Volle Punktzahl für den Berliner Profifußball am vorletzten Spieltag der Saison, geht doch, wenn es um nichts mehr geht. Hertha besiegt vor der immer noch stattlichen Kulisse 44.621 Zahlenden die Spielvereinigung Greuther Fürth, trotz Unterzahl seit der 32. Spielminute mit 2:1. Der Spezialist für unbeabsichtigte glatt rote Karten Josip Brekalo bescherte seinen Mannschaftskameraden den einen oder anderen Laufweg mehr. Daumen hoch für die Moral der „Alten Dame“ im letzten Heimspiel der Saison, so darf man sich verabschieden. Vor dem Spiel wurden fünf Spieler verabschiedet, die kein neues Vertragsangebot erhalten hatten. Darunter auch Toni Leistner, der zunächst skeptisch von den Hertha-Fans beäugt, wegen seiner Vergangenheit beim 1. FC Union, nun als Gesamtberliner Idol emotional verabschiedet wurde. Er selbst wäre wohl gern geblieben. Im August wird er 36 Jahre alt, Hertha setzt mehr auf jüngere Spieler.

Der Sieg über die stark abstiegsgefährdeten Fürther ist hoffentlich ein positives Signal für die Zukunft.
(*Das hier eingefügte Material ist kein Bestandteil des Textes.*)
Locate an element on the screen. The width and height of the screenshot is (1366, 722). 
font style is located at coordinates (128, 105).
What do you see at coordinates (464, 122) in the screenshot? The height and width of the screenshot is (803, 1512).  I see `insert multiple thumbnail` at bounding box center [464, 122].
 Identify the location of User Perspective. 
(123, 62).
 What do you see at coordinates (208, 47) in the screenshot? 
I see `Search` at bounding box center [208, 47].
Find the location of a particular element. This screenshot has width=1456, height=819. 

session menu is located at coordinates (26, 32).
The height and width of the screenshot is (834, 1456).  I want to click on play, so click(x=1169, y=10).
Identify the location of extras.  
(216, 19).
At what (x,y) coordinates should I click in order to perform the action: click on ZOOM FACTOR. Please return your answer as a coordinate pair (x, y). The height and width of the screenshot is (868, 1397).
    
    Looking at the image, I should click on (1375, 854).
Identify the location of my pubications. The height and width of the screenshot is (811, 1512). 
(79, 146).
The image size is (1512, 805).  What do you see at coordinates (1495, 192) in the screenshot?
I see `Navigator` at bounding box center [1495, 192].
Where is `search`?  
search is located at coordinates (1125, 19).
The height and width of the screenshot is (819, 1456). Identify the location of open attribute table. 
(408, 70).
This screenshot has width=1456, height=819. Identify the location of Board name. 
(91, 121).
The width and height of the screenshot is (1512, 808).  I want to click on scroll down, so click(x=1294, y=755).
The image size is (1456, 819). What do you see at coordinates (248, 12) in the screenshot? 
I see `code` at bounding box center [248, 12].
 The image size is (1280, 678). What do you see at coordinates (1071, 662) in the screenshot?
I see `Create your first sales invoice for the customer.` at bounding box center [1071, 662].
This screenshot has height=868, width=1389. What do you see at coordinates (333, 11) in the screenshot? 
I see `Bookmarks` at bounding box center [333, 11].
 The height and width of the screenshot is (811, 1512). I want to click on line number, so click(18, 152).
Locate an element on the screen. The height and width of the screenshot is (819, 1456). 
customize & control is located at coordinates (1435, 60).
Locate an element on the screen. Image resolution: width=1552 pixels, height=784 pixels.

Am letzten Spieltag müssen die Herthaner in Bielefeld ran, die ebenfalls noch für den Klassenerhalt kämpfen. Mal sehen, was das wird. Für die nächste Saison kann ich mich nur Frank Lüdecke anschließen, „Hertha muss mehr Schalke wagen“!

Mehr wagen muss auch der 1. FC Union. Urs Fischer und seine Mainzer ermöglichten der Trainerin Marie-Louise Eta den ersten Sieg in der Bundesliga. Nennen wir ihn historisch. Neben den Fußbällen brachten die mitgereisten Ultras der Eisernen Tennisbälle ins Spiel und sorgten für eine Spielunterbrechung. Sie protestierten gegen Spielansetzungen am Sonntag und der späten Anstoßzeit 19:30 Uhr. Der Löwenanteil für die Vereinskasse wird nun einmal über die TV-Gelder eingenommen. Wer das Geld gibt, bestimmt eben welche Musik gespielt wird. Insgesamt sechsmal mussten die Eisernen in dieser Saison auswärts antreten und dabei kamen die Schlachtenbummler auf 7.000 Kilometer im Auto, Bus oder Bahn.

Wenigstens wurden die Auswärtsfahrer mit einem Sieg belohnt, das war in der laufenden Saison schließlich nicht oft der Fall. (5 Siege und 2 Unentschieden bei den 17 Auswärtsauftritten) Noch ein Spieltag, der FC Augsburg kommt in die Alte Försterei, dann regiert wieder einmal das Prinzip Hoffnung, es kann nur besser werden. Nach der Saison ist vor der Saison.